On quality, SITE Centers scores 43/100 on Intrinsiqq's quality scorecard (a mixed business on these measures), weighing growth, margins, returns on capital, share count, and balance-sheet strength. It currently yields about 151.3%; see dividend safety for coverage and history. All figures are computed from SEC filings; read the full methodology. This is analysis, not investment advice.
SITE Centers scores 43 out of 100 on Intrinsiqq's quality score, a weighted blend of 7 metrics each scored 0 to 100, which makes it a mixed business on these measures. The score weighs revenue and free-cash-flow growth, operating margins, return on invested capital, share-count change, and balance-sheet strength, all computed from SEC filings, not opinion.
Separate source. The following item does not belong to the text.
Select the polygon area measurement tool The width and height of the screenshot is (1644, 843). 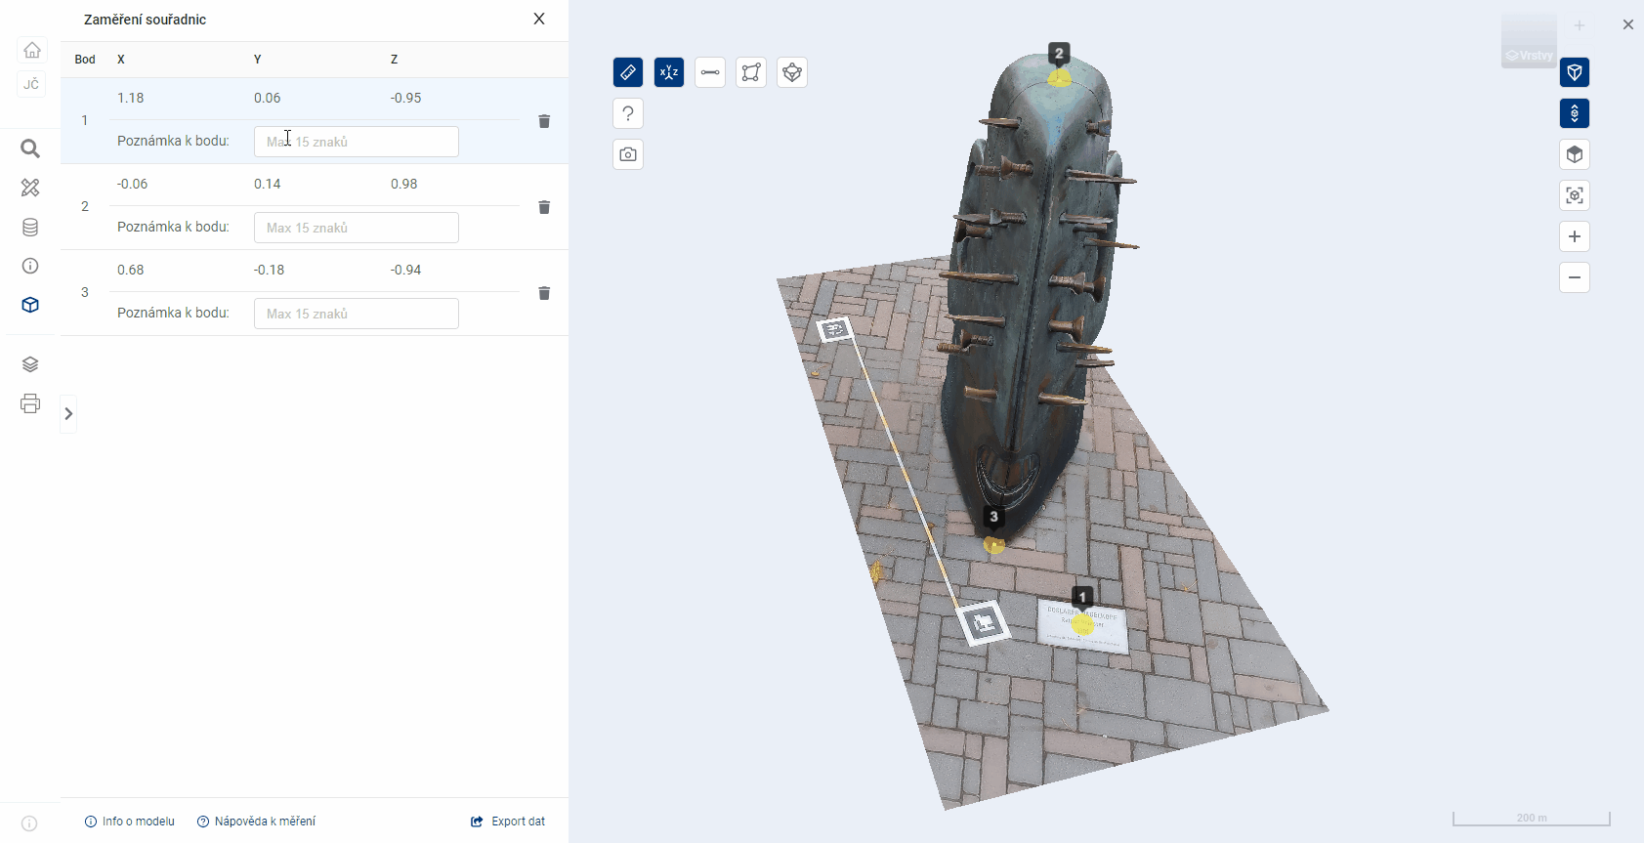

Because valuation only means something relative to quality, the full metric-by-metric breakdown is on the quality scorecard.
Yes, SITE Centers pays a regular dividend of about $6.78 per share per year (typically in quarterly installments), a yield of roughly 151.3% at the current price. That is a payout ratio of about 202.5% of earnings, so the dividend is stretched at this level. SITE Centers has grown the dividend at roughly 37.5% a year over the past few years. A low headline yield is not the same as a weak dividend: what matters is how well earnings and free cash flow cover the payout and whether it is growing, not the percentage alone. For SITC's full payout history, growth streak and dividend-safety score, see the dividends tab.
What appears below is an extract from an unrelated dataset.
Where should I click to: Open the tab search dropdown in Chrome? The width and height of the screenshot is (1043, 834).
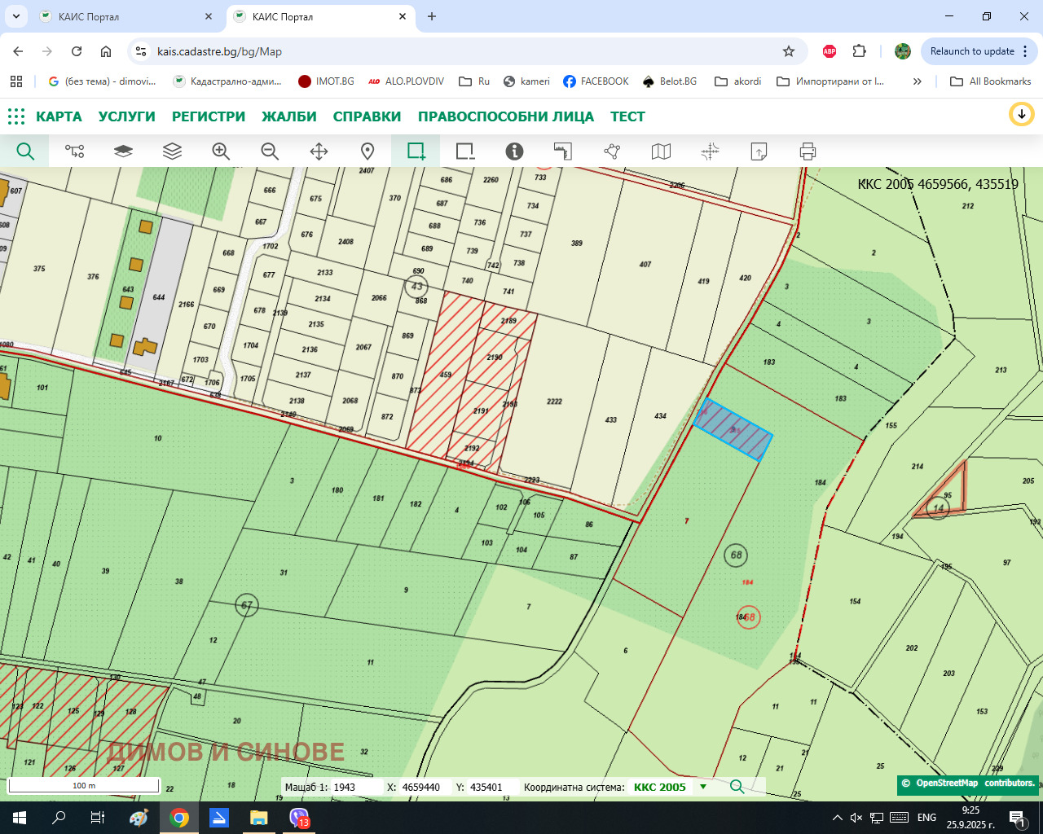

That depends on valuation and quality together, not either alone. you should weigh SITC's valuation and scores 43/100 on quality (mixed). It also yields about 151.3%. A cheap price is only a bargain if the business is durable, and a premium can be justified by genuine quality, so the two questions, "is it cheap?" and "is it good?", only make sense side by side. Read the valuation against the quality scorecard, run the DCF on your own assumptions, and decide for yourself. This is analysis from SEC filings, not investment advice.